Unos comentan que son 30 las personas que trabajan en el sitio, otros dicen que son mucho más, pero en fin todos concuerdan en que es su único sustento para sacar adelante a sus hijos, esposas y padres.
En medio de las piedras están ellos, de edades comprendidas entre los 25 hasta más de los 55 años, vestidos con prendas descoloridas y deterioradas debido al salpicar de las piedras y el polvo que se genera de romper las rocas.
Los picapiedreros de Cojitambo temían que su oficio desaparezca a raíz de la emergencia sanitaria de la COVID-19. Los confinamientos fueron sus peores enemigos para trabajar porque a diferencia de otros oficios, no lo podían realizar mediante el teletrabajo.
“Nosotros resistimos por la necesidad, no hay otra forma de sacar adelante a nuestras familias”, fueron las palabras de Milton Gallegos, quien lleva unos 20 años trabajando en las faldas del Cojitambo. Él recordó que no podía ingresar a la cantera en los meses complicados de la pandemia, y para mantener a su familia tuvo que pedir prestado dinero a sus conocidos o parientes de mejores posibilidades económicas.
Gallegos, de 42 años de edad, ha logrado cancelar una gran parte de las deudas que adquirió en los momentos de confinamiento para alimentar a sus hijos, una de 18 y otro de cinco años de edad. El artesano no quiere que su hijo herede su oficio, prefiere que estudie y se prepare para que consiga un mejor trabajo.
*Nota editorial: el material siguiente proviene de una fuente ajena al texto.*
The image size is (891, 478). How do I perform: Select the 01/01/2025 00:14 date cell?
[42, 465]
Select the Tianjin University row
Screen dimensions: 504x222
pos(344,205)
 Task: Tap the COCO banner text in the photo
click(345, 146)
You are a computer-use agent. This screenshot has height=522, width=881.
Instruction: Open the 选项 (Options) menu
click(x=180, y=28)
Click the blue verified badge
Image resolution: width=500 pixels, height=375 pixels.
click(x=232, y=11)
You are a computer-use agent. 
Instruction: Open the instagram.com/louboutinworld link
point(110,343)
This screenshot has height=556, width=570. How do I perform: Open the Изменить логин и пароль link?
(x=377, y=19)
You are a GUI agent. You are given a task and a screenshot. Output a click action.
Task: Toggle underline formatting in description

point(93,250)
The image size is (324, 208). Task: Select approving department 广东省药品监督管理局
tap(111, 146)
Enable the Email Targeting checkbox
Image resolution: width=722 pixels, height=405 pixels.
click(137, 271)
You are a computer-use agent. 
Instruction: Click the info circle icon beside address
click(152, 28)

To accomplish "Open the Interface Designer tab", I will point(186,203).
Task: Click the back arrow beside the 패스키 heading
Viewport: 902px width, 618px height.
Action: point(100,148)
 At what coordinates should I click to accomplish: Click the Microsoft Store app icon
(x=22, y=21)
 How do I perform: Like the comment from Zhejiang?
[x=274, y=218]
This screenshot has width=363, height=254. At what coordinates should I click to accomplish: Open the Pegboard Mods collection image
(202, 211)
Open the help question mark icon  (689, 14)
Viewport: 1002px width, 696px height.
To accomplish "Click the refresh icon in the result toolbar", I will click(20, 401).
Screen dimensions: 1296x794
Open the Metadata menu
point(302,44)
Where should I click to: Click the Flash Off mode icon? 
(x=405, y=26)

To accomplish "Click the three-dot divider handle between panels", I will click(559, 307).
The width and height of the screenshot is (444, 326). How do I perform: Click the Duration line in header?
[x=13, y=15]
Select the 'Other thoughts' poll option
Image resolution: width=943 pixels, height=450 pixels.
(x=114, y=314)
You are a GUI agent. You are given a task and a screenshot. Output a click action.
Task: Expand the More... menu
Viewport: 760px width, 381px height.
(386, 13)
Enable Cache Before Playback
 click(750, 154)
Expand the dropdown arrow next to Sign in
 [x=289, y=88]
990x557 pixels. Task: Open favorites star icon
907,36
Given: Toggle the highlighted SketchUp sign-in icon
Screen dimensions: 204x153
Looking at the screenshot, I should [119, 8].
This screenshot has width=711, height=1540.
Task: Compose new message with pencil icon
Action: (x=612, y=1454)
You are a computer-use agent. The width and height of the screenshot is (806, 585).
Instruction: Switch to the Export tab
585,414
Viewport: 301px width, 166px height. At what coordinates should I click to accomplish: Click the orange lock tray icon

Las faldas del Cojitambo se dividen por una especie de pisos, en la primera planta trabajan un grupo de personas, en la segunda otro, y en la tercera laboran unos pocos artesanos más.
En un área de dos metros cuadrados aproximadamente, José Barragán, golpea las piedras mientras espera que llegue el mediodía para salir a almorzar, y luego regresar a su jornada de trabajo.
José, de 40 años de edad, nació en la ciudad peruana de Chiclayo. Él, quien lleva unos seis años como picapiedrero, llegó al Ecuador desde hace 17 años para trabajar en las plantaciones de caña de azúcar en el cantón La Troncal, donde conoció a su esposa, Lourdes Bravo, oriunda de la parroquia Cojitambo, con quien procreó dos hijos, uno de 15 y otra de cinco años de edad.
“Mi país es demasiado extenso por lo que existe más pobreza e inseguridad. Aquí, pese a la pandemia que vivimos momentos duros por estar encerrados, la situación es mejor”, enfatizó este artesano, que aseguró que el Ecuador le ha dado un hogar y no piensa retornar a su país.
El trabajo de los picapiedreros es difícil, sus manos lo reflejan con cortes, llagas incluso resecas. Ellos conservan una tradición que la COVID-19 no les pudo quitar. Cojitambo/ Azogues.- (BPR)-(I)
DETALLE
En la autopista Cuenca-Azogues, a la altura de la parroquia Javier Loyola, se ubican los talladores de piedras. Ellos compran el material a los picapiedreros para realizar sus obras artesanales.